Cancer stem cells may be inhibited by targeting pathways such as PI3K, Notch or Hedgehog. Activation of the Notch signaling pathway involves γ-secretase, and inhibitors of this enzyme are now in early phase clinical trials. The Hedgehog pathway can be targeted by inhibiting Smo, and inhibitors of Smo are showing activity against basal cell carcinoma, a tumor type frequently dependent upon the Hedgehog pathway, in early phase clinical trials [89]. Ongoing studies are planned or are currently accruing patients to study the inhibition of stem cells using γ-secretase or Smo inhibitors in combination with endocrine therapy or chemotherapy for the treatment of patients with advanced breast cancer.
Future perspective
Intrinsic resistance to breast cancer therapy is a complex problem with multiple etiologies.
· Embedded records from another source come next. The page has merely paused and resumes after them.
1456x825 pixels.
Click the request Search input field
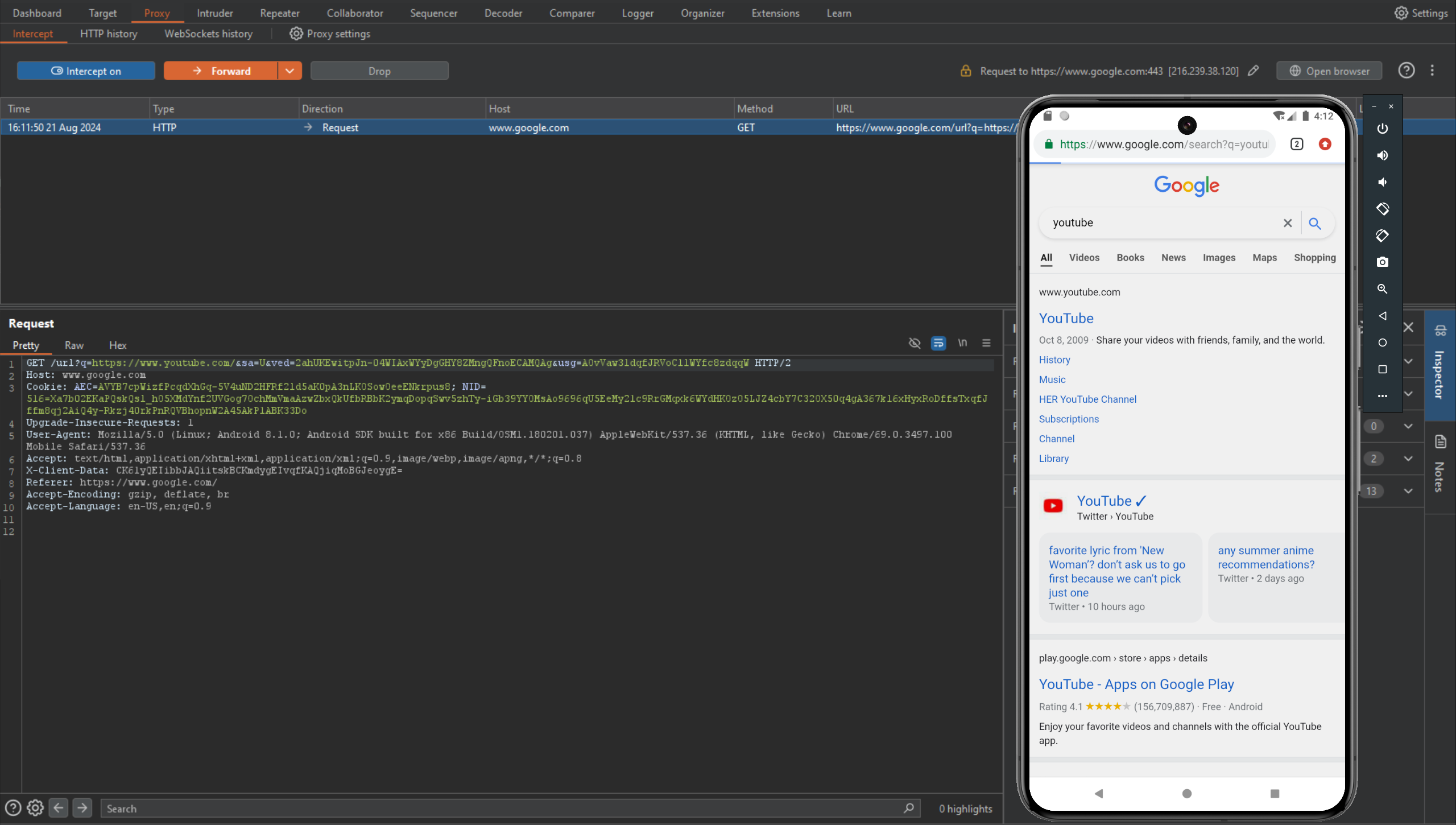(500, 808)
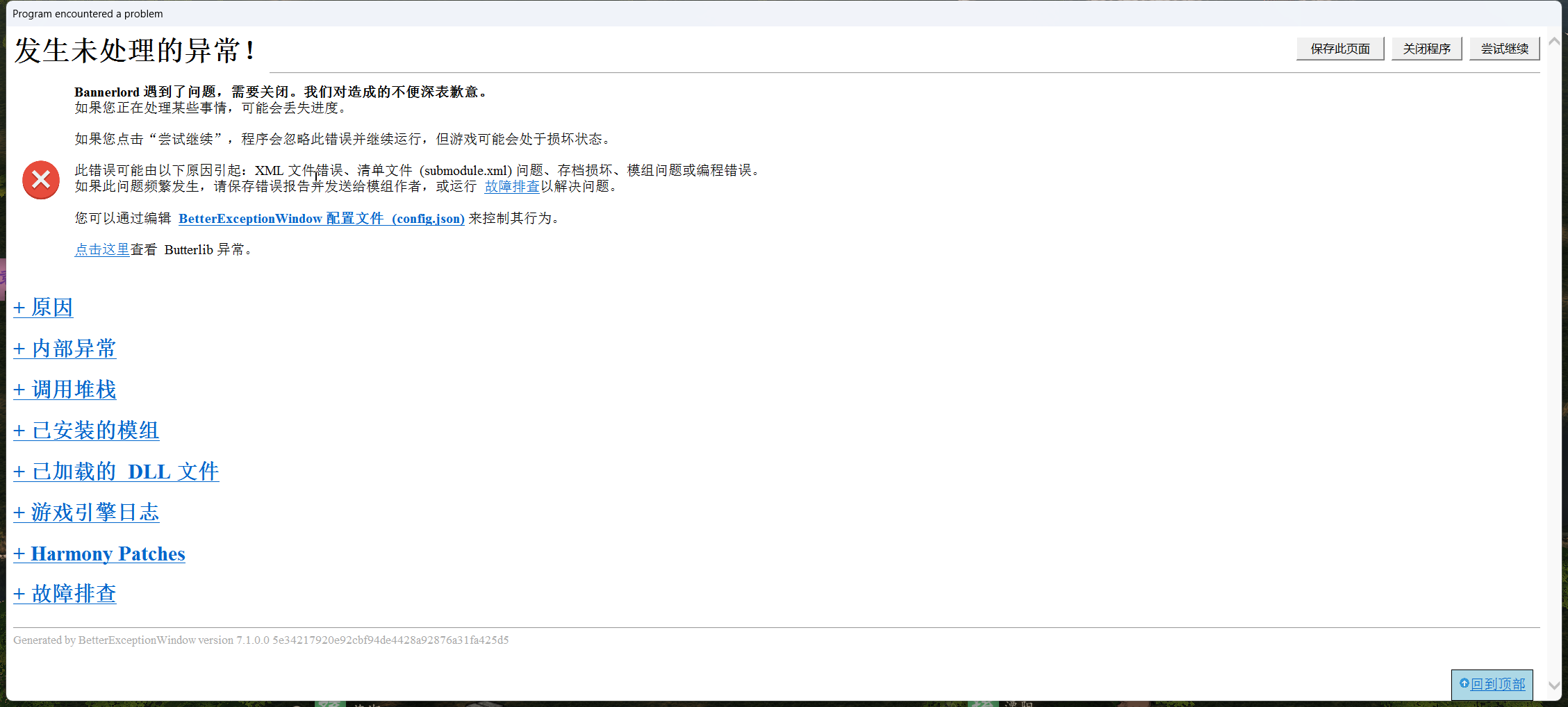The height and width of the screenshot is (707, 1568).
Task: Expand the 已加载的 DLL 文件 section
Action: pos(116,472)
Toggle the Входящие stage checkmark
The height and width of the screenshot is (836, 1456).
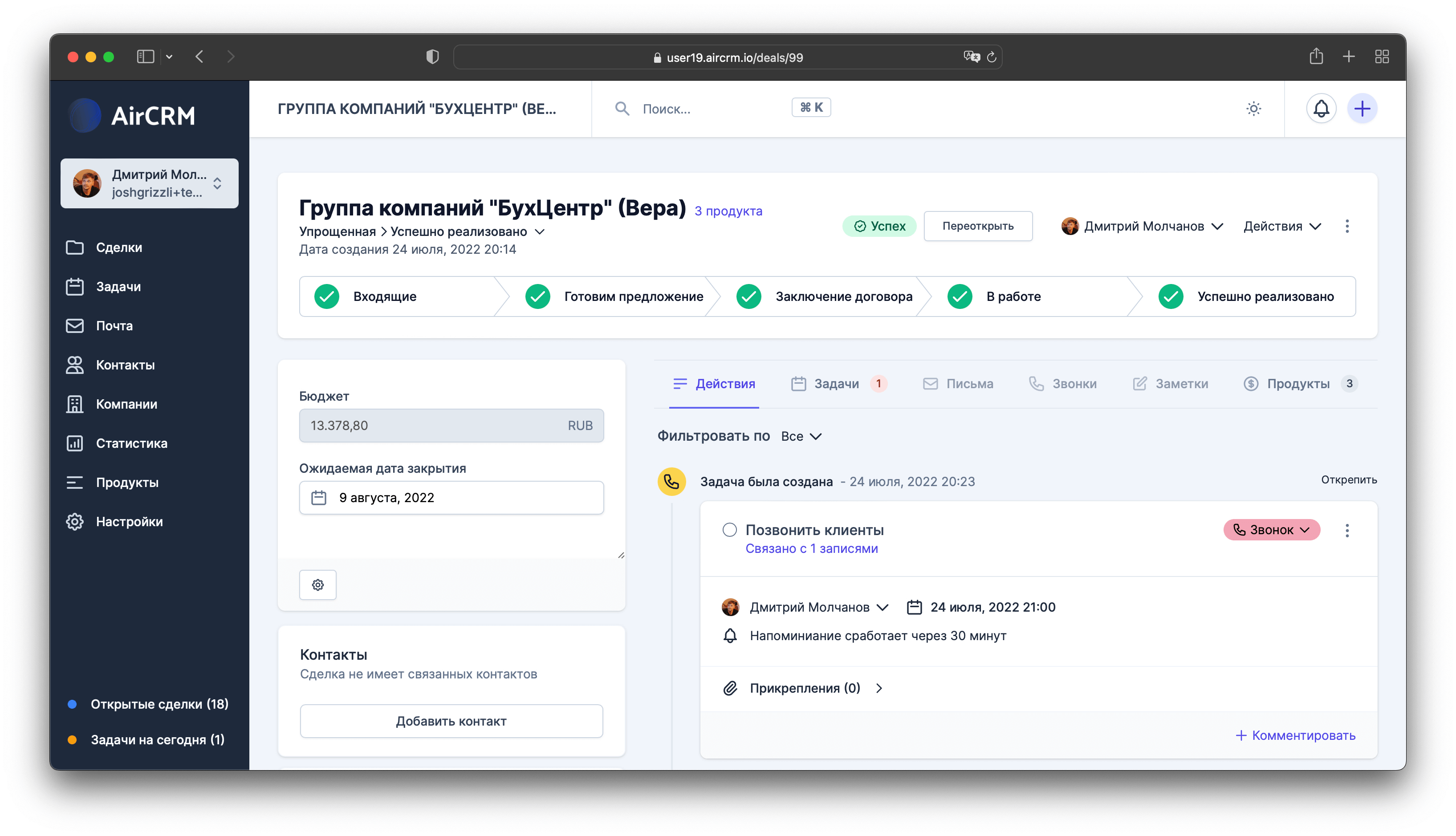coord(327,296)
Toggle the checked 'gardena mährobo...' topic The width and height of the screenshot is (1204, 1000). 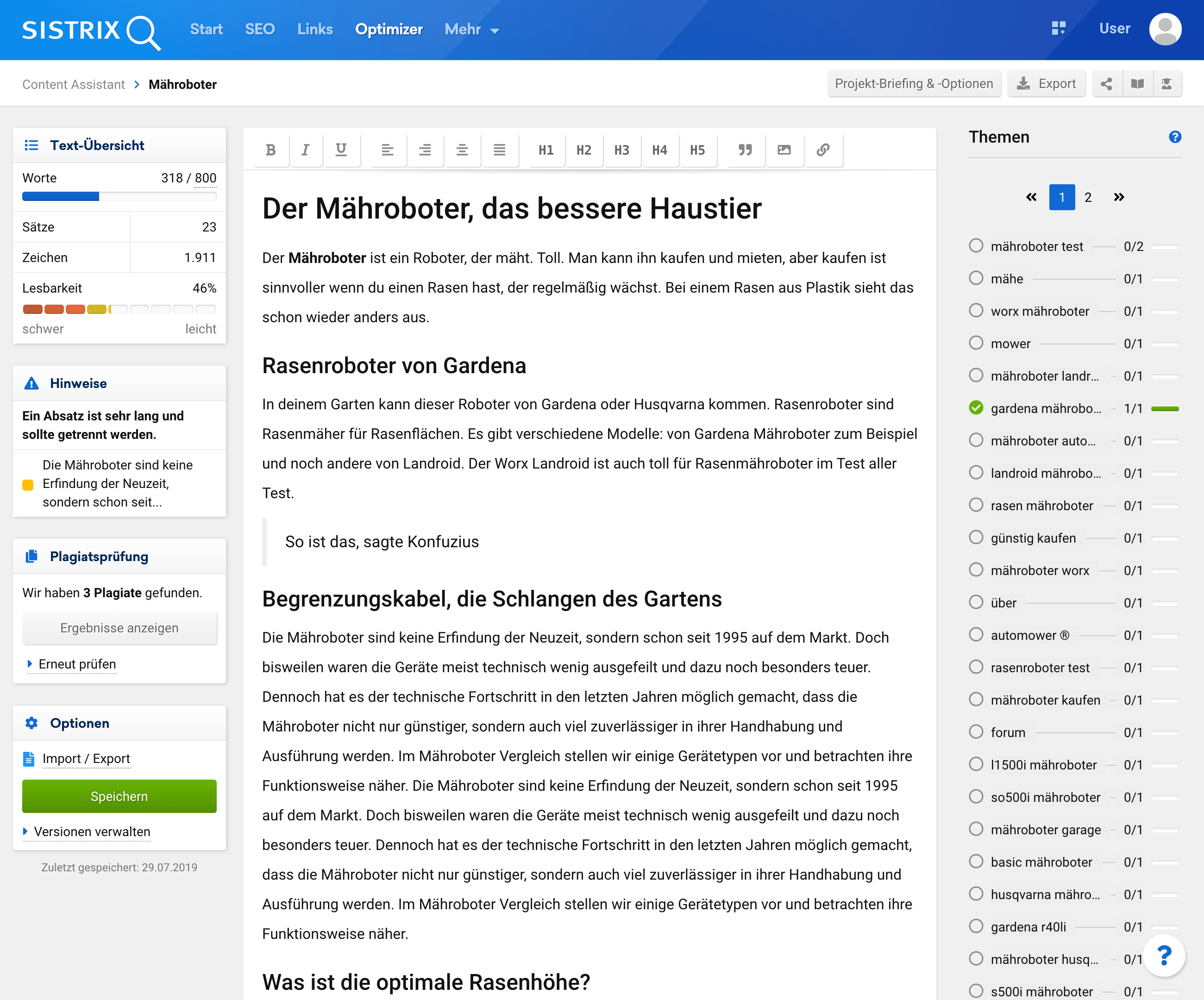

Although the use of preclinical models has enhanced the study of intrinsic resistance, data from clinical trials are scarce but emerging. The clinical paradigms for studying breast cancer resistance are also improving with the increased use of neoadjuvant chemotherapy and further development of molecular technologies to study residual disease after therapy. Promising agents are in early phase clinical trials and will hopefully result in greater response and improved time-to-progression for patients with breast cancer.
Executive summary
Topoisomerase II expression and/or localization may influence response to anthracyclines.
Expression of βIII-tubulin has been associated with poor response to taxanes and may be overcome using novel compounds, such as epothilones.
Drug efflux pumps have been linked to chemotherapy resistance, but targeting these agents with inhibitors has been challenging. Clinical trials are ongoing with third-generation inhibitors.
The B-cell lymphoma 2 family of proteins are regulators of apoptosis, commonly expressed in breast cancer; they are associated with chemotherapy resistance and can be targeted using small molecular inhibitors.
The PI3K pathway also regulates apoptosis and inhibitors of this pathway have demonstrated response in a subset of patients with metastatic disease.
IGF1 receptor-1 is a membrane-bound receptor involved in the regulation of apoptosis. Monoclonal antibodies and low-molecular-weight inhibitors are currently under investigation in combination with chemotherapy and hormonal therapy for the treatment of advanced breast cancer.
Multipotent stem cells can undergo malignant transformation and are the cause of intrinsic resistance in a subset of breast cancers.
Novel therapeutic agents targeting the Notch and Hedgehog pathways may prove beneficial for the treatment of resistance related to cancer stem cells.